# [PROBLEM TO WORK ON]
Express the rows in the stretch from the line containing "The height and" through the line containing "click(369, 613)" as a Markdown table with the columns "Number" and "Line," skipping blank lines and leaving out the pictures.

# [MATERIAL]
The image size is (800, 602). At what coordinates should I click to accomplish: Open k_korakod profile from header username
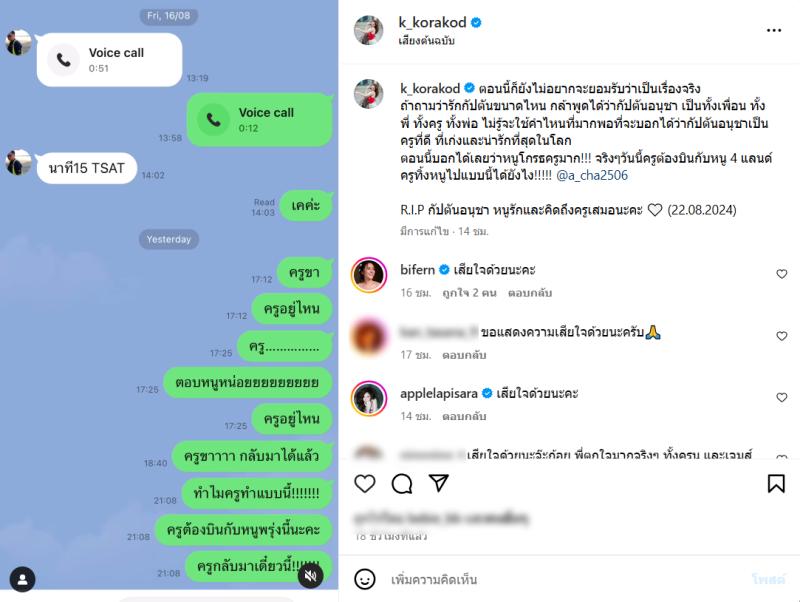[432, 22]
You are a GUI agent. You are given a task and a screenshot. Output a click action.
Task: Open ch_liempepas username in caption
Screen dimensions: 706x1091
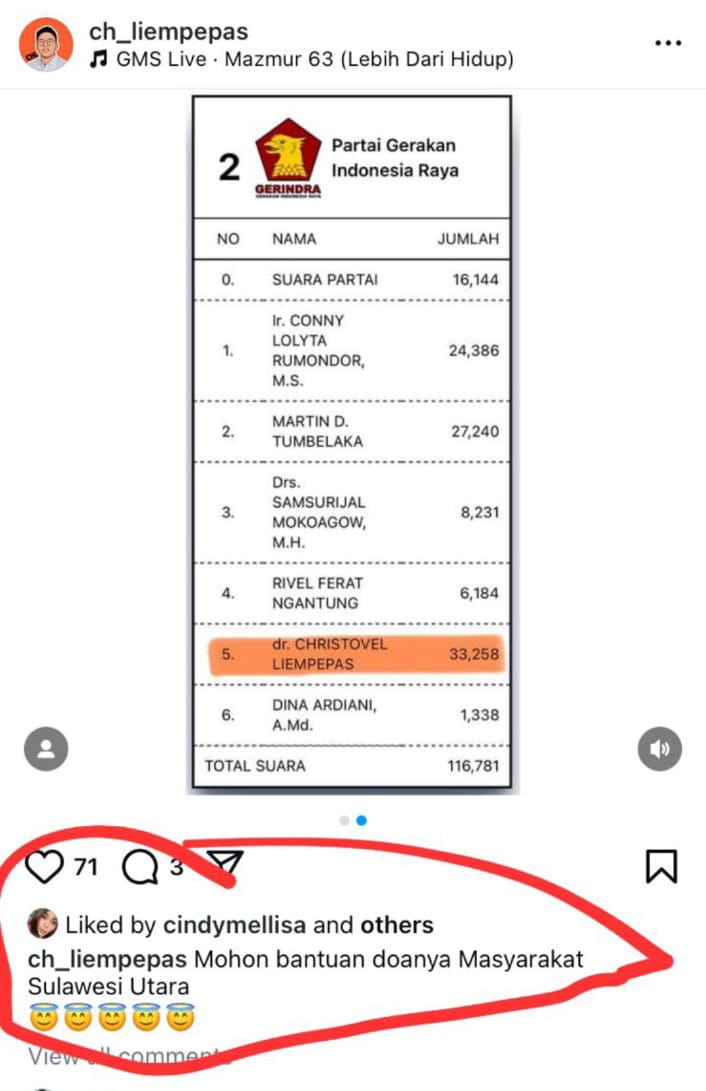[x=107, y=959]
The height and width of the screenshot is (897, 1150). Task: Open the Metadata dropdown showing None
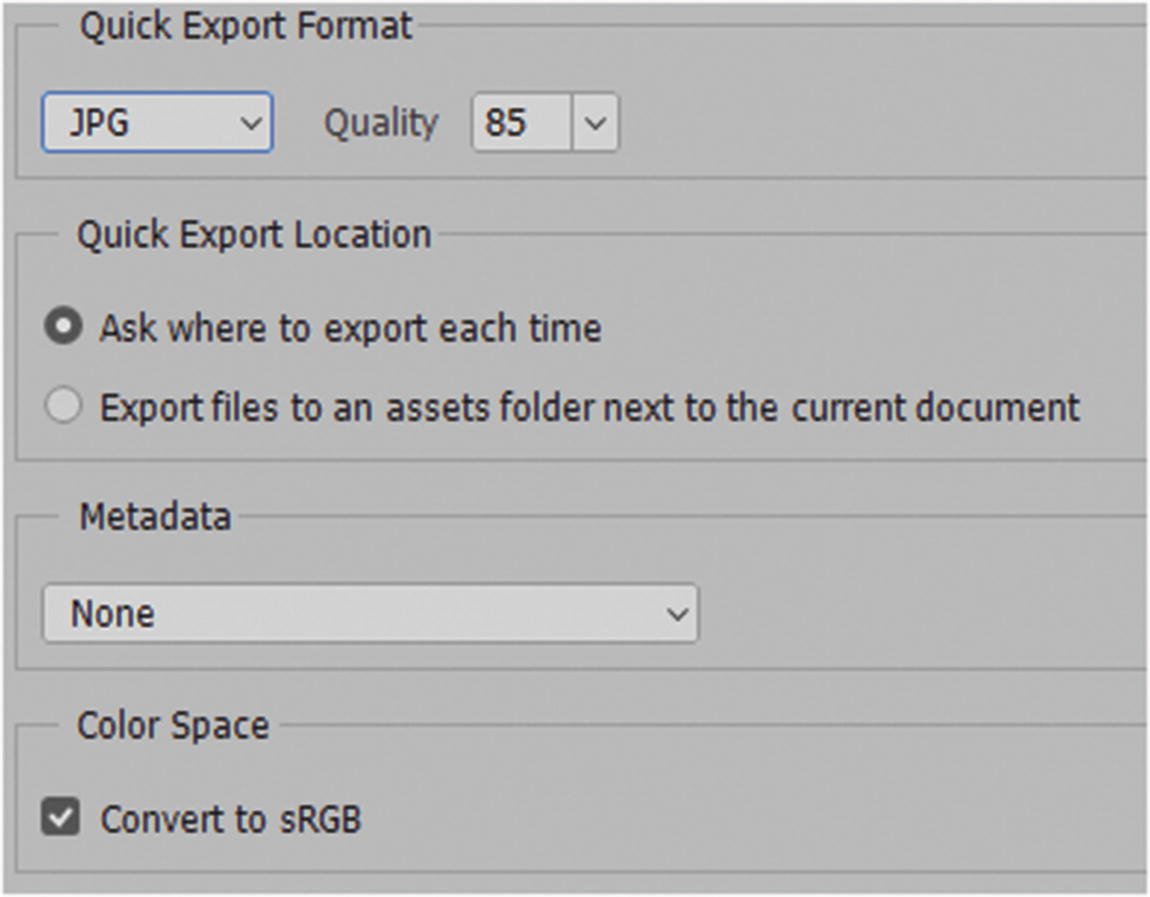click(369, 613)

--

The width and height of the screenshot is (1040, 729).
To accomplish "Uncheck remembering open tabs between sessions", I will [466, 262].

# [REPLY TO THE EXERCISE]
| Number | Line |
|---|---|
| 1 | The height and width of the screenshot is (897, 1150). Task: Open the Metadata dropdown showing None |
| 2 | click(369, 613) |